New Lay Canon strengthens Cathedral’s link with Agherton

Thursday October 13th 2016

Mr Robert Kay MBE, left, and the Rev Mark Niblock outside St Anne's Cathedral.

Mr Robert Kay MBE, left, and the Rev Mark Niblock outside St Anne’s Cathedral.

They may be miles apart geographically, but Agherton Parish Church, Portstewart, and St Anne’s Cathedral in Belfast are also remarkably close!

The Dean of Belfast, the Very Rev John Mann, recently announced the historic appointment of two Lay Canons to serve in St Anne’s. One of the new Canons is Mr Robert Kay MBE, who has been a member of Agherton Parish since he and his wife Carol moved to Portrush 10 years ago.

Mr Kay recently retired as lay honorary secretary of the Diocese of Connor, a role he had occupied for more than 30 years.  He also served on the Representative Church Body (RCB – the governing body of the Church of Ireland), the RCB Executive and was until very recently chair of the plans committee of the RCB.

He is a member of the Select Vestry of Agherton Parish Church, and played a part in the recently completed £300,000 extension at the church.  Mr Kay is married to Carol and has three children and six grandchildren. Before moving to Portrush, he was a member of the Select Vestry in Greenisland Parish for almost 50 years.

But Mr Kay is not Agherton’s only link with St Anne’s. The Rev Stephen Fielding, rector of the Church of John the Baptist in Portstewart, is a Minor Canon in the Cathedral. Minor canons are appointed by the Cathedral primarily to undertake the role of cantor at Evensong, and Mr Fielding is one of six Minor Canons in St Anne’s.

And the Rev Mark Niblock, a former curate of Agherton Parish, is now Dean’s Vicar in Belfast Cathedral! Mark was curate assistant in Agherton from his ordination in June 2008 until his move to St Comgall’s, Rathcoole, in May 2012. He took up the position of Dean’s Vicar at St Anne’s in May this year.

Mr Kay, 76, a retired Chartered Building Surveyor and Chartered Architectural Technologist, was awarded an MBE in 1999 for services to architecture. He said the Dean’s phone call inviting him to be a Lay Canon at St Anne’s had come ‘out of the blue!’
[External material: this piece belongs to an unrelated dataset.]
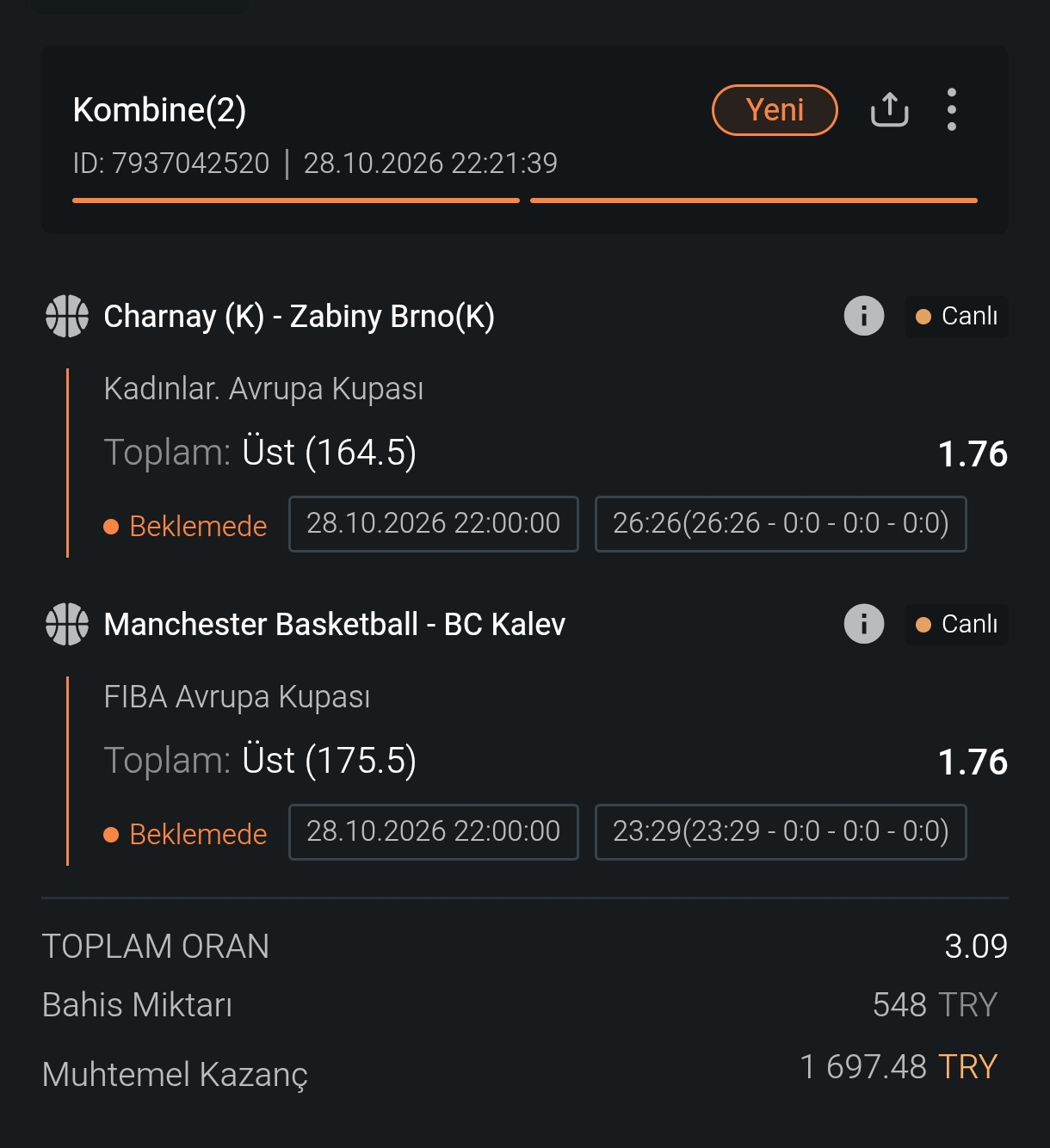Select Üst (164.5) total odds 1.76

pos(973,454)
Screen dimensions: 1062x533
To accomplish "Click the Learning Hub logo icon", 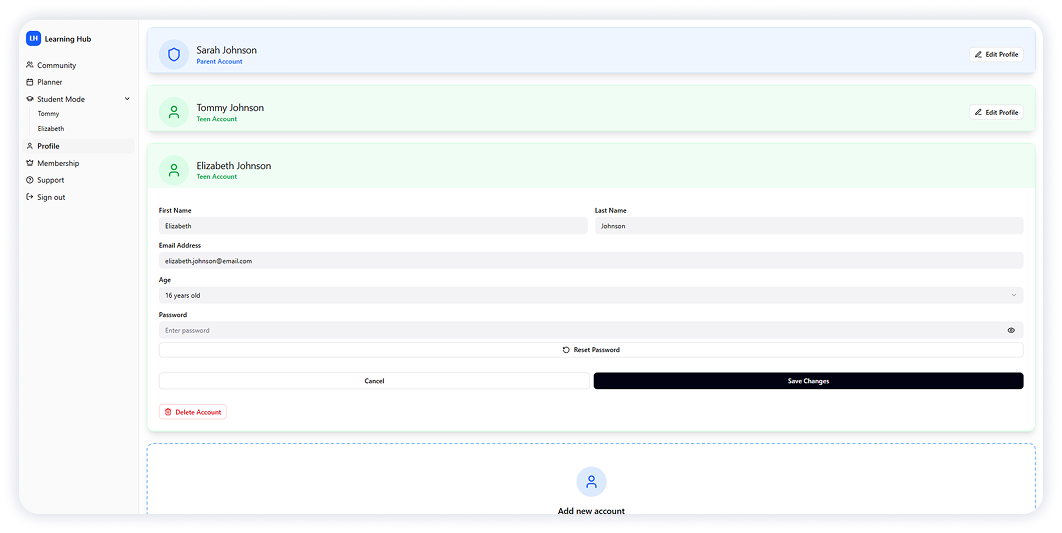I will click(x=33, y=39).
“I was aware that other cathedrals had Lay Canons, but when the Dean rang I could not believe it,” he said. “I was delighted and honoured and I said yes immediately.”

This is an honorary position, but Mr Kay and the other new Lay Canon, Mrs Myrtle Kerr, will both have a dedicated ‘Seat’ in St Anne’s.

Mr Kay said: “It is just coincidental that three people connected to Agherton are now also connected to St Anne’s, but it is lovely that this link has been established and is growing.

“I would love to see lots of Agherton parishioners at the service of installation of Lay Canons in St Anne’s on Sunday January 15.”